Loi de programmation énergétique : next !

Publié le 11/04/2024

8 min

Publié le 11/04/2024

Temps de lecture : 8 min 8 min

Dans un entretien accordé au Figaro, le ministre délégué à l’industrie et à l’énergie Roland Lescure a annoncé ce matin ce qui était pressenti depuis plusieurs semaines : que le débat parlementaire autour des objectifs climatiques et énergétiques de la France n’aurait pas lieu.

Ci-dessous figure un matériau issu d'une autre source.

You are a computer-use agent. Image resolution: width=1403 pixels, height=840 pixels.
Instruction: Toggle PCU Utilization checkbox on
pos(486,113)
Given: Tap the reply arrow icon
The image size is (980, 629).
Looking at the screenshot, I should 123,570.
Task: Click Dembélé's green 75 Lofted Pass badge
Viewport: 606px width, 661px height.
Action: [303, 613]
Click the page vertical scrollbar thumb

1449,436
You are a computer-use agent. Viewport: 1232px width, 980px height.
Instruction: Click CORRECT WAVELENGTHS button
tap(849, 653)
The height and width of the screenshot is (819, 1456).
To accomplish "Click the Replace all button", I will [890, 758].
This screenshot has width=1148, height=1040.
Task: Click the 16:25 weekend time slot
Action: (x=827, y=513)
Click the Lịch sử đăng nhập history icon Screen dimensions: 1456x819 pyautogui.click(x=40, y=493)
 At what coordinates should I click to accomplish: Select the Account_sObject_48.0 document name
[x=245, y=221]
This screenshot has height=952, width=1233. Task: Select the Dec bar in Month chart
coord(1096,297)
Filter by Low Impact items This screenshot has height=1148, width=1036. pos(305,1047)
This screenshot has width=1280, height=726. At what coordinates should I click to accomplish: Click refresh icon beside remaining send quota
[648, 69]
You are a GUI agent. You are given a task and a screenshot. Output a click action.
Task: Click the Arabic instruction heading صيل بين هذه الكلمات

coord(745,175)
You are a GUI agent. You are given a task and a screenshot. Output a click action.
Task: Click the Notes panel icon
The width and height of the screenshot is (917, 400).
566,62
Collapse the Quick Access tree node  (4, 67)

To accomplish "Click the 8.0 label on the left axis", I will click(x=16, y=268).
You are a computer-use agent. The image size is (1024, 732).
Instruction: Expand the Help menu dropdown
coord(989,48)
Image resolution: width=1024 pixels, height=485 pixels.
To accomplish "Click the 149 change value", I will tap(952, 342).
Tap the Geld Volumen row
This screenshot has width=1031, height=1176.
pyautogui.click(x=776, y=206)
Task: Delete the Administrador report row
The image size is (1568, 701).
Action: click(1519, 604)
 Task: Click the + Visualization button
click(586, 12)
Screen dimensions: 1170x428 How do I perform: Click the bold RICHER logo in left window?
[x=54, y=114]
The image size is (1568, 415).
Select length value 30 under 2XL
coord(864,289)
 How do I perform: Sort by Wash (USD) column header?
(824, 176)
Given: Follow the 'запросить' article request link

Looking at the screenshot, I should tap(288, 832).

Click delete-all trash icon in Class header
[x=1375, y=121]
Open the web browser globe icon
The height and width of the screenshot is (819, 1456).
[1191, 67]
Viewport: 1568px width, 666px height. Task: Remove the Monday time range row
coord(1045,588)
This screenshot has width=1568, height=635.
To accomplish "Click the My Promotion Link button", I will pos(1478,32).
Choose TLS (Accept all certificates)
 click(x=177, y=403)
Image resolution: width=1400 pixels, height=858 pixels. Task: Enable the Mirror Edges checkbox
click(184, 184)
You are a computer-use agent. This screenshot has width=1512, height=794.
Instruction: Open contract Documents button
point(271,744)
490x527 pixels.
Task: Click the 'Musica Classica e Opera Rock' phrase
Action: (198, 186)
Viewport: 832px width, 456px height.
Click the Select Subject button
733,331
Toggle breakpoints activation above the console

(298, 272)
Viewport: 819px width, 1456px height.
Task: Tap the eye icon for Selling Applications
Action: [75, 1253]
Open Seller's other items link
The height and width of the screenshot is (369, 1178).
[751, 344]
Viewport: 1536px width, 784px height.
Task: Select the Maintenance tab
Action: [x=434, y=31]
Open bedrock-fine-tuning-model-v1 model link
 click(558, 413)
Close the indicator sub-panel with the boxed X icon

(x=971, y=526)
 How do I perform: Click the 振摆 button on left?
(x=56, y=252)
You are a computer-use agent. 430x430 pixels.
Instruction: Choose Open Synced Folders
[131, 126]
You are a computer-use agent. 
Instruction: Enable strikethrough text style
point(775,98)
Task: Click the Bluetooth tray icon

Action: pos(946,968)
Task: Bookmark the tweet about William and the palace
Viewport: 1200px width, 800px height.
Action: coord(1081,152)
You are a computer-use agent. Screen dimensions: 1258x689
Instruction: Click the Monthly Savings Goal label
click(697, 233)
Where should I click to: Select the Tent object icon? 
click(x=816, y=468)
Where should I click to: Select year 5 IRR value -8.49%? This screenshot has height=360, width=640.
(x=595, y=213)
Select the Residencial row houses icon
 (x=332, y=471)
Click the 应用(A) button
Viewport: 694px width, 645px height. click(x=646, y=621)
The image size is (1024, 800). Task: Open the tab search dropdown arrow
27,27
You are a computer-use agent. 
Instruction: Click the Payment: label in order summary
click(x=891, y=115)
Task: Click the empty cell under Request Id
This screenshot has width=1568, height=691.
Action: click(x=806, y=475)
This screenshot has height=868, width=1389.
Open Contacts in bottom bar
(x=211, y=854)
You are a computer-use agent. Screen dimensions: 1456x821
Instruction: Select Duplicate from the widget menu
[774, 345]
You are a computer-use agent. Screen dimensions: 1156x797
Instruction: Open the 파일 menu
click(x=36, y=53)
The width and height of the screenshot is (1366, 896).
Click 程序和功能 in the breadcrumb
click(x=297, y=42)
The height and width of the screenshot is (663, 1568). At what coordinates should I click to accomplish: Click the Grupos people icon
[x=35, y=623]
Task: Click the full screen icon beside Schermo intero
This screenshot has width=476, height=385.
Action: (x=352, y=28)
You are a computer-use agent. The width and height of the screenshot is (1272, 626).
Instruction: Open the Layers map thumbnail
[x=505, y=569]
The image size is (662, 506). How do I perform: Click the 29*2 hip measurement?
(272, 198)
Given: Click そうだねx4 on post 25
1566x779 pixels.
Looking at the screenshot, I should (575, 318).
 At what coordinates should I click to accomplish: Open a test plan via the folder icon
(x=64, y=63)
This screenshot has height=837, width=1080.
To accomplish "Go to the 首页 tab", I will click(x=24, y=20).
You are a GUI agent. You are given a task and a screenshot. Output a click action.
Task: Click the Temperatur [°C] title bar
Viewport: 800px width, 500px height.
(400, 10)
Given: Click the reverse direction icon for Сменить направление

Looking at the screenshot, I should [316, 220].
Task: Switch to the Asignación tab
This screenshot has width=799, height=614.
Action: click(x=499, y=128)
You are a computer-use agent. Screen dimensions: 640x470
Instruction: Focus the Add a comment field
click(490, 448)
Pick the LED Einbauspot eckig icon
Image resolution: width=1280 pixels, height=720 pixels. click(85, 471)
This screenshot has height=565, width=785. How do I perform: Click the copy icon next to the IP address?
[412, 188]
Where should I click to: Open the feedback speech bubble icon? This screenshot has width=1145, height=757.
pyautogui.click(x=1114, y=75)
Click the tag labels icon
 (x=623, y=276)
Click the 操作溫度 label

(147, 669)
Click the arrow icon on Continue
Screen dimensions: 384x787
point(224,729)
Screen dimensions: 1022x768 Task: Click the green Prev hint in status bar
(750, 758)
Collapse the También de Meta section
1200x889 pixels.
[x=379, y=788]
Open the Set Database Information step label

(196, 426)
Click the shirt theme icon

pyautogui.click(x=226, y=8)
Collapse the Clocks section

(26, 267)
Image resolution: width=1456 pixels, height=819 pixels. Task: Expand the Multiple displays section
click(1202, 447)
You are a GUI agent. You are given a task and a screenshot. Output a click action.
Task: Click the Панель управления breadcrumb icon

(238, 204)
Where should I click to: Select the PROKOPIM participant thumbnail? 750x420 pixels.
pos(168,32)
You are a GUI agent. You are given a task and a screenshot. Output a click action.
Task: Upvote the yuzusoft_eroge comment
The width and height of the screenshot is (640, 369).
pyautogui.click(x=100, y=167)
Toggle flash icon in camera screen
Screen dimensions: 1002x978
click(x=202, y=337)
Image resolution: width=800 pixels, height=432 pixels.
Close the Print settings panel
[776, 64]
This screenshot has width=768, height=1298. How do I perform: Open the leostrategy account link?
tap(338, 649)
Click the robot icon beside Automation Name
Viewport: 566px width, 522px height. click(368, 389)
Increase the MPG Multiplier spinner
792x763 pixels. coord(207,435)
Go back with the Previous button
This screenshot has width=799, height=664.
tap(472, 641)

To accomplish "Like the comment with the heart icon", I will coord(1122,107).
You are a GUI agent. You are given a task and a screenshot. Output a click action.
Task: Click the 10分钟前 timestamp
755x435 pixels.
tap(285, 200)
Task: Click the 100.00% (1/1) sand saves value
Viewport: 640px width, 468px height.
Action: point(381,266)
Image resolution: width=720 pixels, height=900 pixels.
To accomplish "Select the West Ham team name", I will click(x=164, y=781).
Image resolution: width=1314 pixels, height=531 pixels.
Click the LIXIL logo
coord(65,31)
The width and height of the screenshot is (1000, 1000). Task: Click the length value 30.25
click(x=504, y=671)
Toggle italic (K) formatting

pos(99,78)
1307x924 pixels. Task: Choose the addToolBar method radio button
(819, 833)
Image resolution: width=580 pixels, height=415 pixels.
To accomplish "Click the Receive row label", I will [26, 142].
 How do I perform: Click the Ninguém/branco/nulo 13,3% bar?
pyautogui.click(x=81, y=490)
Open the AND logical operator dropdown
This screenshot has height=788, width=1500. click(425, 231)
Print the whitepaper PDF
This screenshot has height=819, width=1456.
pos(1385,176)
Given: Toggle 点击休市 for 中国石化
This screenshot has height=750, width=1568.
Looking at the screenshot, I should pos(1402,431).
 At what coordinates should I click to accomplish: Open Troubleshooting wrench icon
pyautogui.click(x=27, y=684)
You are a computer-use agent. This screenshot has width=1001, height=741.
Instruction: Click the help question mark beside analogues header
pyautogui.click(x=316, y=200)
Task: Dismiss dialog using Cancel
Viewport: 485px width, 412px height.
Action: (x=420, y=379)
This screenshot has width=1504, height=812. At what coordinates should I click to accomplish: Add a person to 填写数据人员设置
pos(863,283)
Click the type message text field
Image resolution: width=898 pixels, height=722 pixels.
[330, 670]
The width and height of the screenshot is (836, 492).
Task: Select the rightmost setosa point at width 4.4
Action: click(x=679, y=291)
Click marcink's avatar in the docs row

Sans « voie de passage », l’exécutif préfère procéder par voie réglementaire avec la publication d’un décret sur la programmation pluriannuelle de l’énergie (PPE) attendu « avant la fin de l’année ». En attendant, le gouvernement relance une consultation publique pour interroger « plus largement » les Français et souhaite donner rapidement de « la visibilité » aux acteurs économiques.

Par Laura Icart

 

Face « à une guerre des religions entre pro nucléaire et pro EnR » l’exécutif renonce finalement à un débat parlementaire sur le volet programmatique et demandera aux Français de se prononcer lors d’une grande consultation publique qui devrait débuter en mai sous l’égide de la Commission nationale du débat public (CNDP). « Il ne s’agira pas de revenir sur les objectifs techniques et politiques déjà fixés » [dans la stratégie française énergie et climat publiée en novembre, NDLR] nous indique le cabinet de Roland Lescure, « mais d’interroger les Français sur les modalités et les moyens pour parvenir à les atteindre ». Le Parlement sera bien mis à « contribution » rappelle l’entourage du ministre alors qu’une loi sur la protection des consommateurs sera bien discutée au Parlement et qu’une mission parlementaire sur les barrages hydroélectriques sera lancée dans les prochaines semaines.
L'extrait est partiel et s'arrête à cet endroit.